I’m not sure whether this is where the phrase “rust belt” originates, but the rusty conveyor belt image cannot be mistaken. It’s real. At any rate, the rusty conveyor belt image will surely help you remember this phrase.
All right, no more ado. Let’s read more stories online to get a better feel of the proverbial “rust belt”:
1. RUST BELT refers to an economic region of the United States concentrated in the formerly dominant industrial states of Illinois, Indiana, Michigan, Ohio, and Pennsylvania. By the 1980s, the Rust Belt became what the Dust Bowl had been to an earlier generation—a symbolic name for a devastating economic change. The 1984 Democratic presidential candidate, Walter Mondale, is generally credited with coining the term. During the campaign, Mondale, the former vice president from Minnesota, attacked the economic policies of incumbent Republican president, Ronald Regan, stating that the president was “turning our great industrial Midwest and the industrial base of this country into a rust bowl.” The media, however, repeated and reported the notion as “Rust Belt,” and the phrase stuck as a good description of the declining industrial heartland, especially the steel-and automobile-producing regions in the Northeast and Midwest. The phrase became synonymous with industrial decline in the once-dominant U.S. heavy manufacturing and steel industries.

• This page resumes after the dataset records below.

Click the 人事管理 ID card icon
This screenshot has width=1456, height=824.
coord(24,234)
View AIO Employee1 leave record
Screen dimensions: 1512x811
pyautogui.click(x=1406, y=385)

The Rust Belt has indefinite boundaries, although in 1979 Joel Garreau dubbed the same general region the “Foundry.” Both terms aptly characterized the region’s economic history and underpinnings. Readily available coal, labor, and inland waterways made the region ideal for steel manufacturing. Moreover, the automotive industry—a major buyer of steel—developed nearby. In the 1970s and 1980s, however, the U.S. steel industry rapidly fell from world dominance. The U.S. worldwide market share of manufactured steel went from 20 percent in 1970 to 12 percent by 1990, and American employment in the industry dropped from 400,000 to 140,000 over the same period. Starting in the late 1970s, steel factories began closing. Among the hardest hit of the communities was Youngstown, Ohio, where the closure of three steel mills starting in 1977 eliminated nearly 10,000 high-paying jobs. Also hurt were foundries in Buffalo, New York; and Johnstown and Pittsburgh, Pennsylvania, where the last outmoded steel plant closed in the late 1980s.